3. Matrox DS-1 Thunderbolt Docking Station

This was the second third party dock, and comes in two variants – one with a DVI port and the other with an HDMI port. Both variants feature 1xUSB3 port; 2xUSB2; gigabit ethernet; plus 3.5mm headphone and microphone sockets. It costs around £200.

This is slightly cheaper than the Belkin, but lacks any downstream TB port, and only has one USB3 port – reviews suggest the throughput on this is not that of a full 5Gbps port though it’s still better than USB2. The maximum supported resolution from either the HDMI or DVI ports is 1920×1200, which means high-res 27″ displays are out.

So this is a compromised product – I’ve used one to add another LCD to an Apple TB Display, and as that was a 24″ unit the resolution limits were not a problem. But if you need a larger display and more USB3 you’re going to look elsewhere.
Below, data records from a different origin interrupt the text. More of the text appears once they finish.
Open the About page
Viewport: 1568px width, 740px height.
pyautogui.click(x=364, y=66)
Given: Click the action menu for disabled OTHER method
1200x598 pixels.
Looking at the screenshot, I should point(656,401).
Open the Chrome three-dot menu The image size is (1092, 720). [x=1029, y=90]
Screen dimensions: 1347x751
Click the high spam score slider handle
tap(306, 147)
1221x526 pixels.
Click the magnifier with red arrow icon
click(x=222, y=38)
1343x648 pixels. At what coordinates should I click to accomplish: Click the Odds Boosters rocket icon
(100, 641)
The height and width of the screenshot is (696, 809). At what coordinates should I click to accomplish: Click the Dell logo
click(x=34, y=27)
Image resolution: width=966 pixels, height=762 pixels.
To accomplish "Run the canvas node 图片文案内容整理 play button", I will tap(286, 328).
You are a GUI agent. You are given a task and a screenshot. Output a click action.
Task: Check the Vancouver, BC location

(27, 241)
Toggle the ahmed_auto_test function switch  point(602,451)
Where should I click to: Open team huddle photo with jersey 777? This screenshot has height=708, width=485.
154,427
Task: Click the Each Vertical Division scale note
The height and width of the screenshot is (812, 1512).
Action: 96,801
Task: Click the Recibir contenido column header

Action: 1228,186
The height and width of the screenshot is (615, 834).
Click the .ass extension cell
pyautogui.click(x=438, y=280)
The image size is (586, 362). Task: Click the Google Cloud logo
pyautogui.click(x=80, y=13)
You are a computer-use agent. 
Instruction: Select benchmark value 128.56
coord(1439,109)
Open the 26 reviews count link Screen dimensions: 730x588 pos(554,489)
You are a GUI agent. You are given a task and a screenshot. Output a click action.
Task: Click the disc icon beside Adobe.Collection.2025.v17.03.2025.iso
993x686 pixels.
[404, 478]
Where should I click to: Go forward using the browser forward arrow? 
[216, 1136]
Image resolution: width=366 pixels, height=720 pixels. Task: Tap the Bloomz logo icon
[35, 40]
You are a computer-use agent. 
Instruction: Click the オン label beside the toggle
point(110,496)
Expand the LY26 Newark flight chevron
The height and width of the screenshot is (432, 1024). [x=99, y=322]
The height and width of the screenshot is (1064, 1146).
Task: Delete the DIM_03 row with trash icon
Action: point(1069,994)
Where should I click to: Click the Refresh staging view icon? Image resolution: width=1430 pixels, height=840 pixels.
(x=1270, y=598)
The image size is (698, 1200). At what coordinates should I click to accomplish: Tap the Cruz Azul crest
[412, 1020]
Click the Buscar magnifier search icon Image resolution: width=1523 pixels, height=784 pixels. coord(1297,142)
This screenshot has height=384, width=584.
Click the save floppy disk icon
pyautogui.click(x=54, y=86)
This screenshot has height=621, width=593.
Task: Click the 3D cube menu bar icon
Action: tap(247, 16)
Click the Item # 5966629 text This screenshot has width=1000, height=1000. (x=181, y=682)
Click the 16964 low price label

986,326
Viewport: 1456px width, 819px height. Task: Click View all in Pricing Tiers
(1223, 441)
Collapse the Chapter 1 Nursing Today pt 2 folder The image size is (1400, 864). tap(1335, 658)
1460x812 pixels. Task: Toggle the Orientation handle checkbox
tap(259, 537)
4. Caldigit Thunderbolt Station

The newest entrant to the market, retailing at £149, offers 3xUSB3 ports (full-speed with UASP mode for faster disk access, and capable of charging/powering USB devices); gigabit ethernet; downstream TB; 3.5mm microphone and headphone sockets; and HDMI capable of supporting resolutions up to 2560 x 1600. A network driver is necessary for OS X 10.8, but support is built in with Mavericks. The downstream TB port also supports video adapters and you can connect various combinations of displays depending on what your Mac supports.

I’m very impressed with this product so far – the price is good, the unit has excellent capabilities, and seems to work as described. I’ve ordered several for various people already. At this price you’re not so far away from the cost of a good powered USB3 hub, ethernet and display adapters.

And the winner is…

At the moment I’d go with either the Apple TB Display or the Caldigit TB Station. If you don’t need/like the Apple LCD then the Caldigit is an excellent solution, and I expect to be ordering them as my default docking solution for most MacBook Air users in the future.

Just to be clear, this is my personal opinion based on experience with each unit. It’s not an official QUB recommendation!